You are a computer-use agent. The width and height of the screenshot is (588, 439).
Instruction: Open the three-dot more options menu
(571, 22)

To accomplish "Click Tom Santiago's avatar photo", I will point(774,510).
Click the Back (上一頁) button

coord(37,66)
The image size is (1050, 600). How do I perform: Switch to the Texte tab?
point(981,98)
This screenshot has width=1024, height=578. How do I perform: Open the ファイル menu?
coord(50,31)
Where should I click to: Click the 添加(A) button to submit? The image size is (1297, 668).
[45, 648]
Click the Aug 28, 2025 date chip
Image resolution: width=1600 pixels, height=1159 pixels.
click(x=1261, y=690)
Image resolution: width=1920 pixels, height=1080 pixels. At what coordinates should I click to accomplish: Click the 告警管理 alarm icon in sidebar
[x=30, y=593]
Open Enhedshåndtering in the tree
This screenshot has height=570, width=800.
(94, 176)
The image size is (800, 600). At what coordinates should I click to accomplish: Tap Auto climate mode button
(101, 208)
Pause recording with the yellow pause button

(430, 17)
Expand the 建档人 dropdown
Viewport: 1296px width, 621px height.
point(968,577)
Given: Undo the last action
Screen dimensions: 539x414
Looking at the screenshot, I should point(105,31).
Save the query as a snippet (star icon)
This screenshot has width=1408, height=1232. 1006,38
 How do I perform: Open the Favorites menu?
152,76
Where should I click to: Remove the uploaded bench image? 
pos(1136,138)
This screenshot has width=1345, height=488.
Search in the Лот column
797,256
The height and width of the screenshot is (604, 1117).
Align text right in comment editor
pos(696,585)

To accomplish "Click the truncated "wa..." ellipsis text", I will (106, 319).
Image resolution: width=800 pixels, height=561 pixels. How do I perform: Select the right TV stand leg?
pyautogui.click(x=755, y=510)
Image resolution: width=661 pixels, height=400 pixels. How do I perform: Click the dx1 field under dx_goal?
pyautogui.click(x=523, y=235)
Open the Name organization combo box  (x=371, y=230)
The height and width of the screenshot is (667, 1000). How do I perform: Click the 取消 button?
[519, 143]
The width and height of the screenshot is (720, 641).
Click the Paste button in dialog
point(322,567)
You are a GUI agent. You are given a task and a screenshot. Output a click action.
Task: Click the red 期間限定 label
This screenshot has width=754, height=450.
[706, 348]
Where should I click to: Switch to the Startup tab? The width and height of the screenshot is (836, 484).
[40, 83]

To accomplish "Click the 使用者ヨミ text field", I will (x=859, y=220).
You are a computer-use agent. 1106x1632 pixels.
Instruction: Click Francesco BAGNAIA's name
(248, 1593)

□ □ □ □

> _Activity_: In the listing above, how many lines include the string "agent"? Reply with the number alone.

> _Solution to this exercise_: 3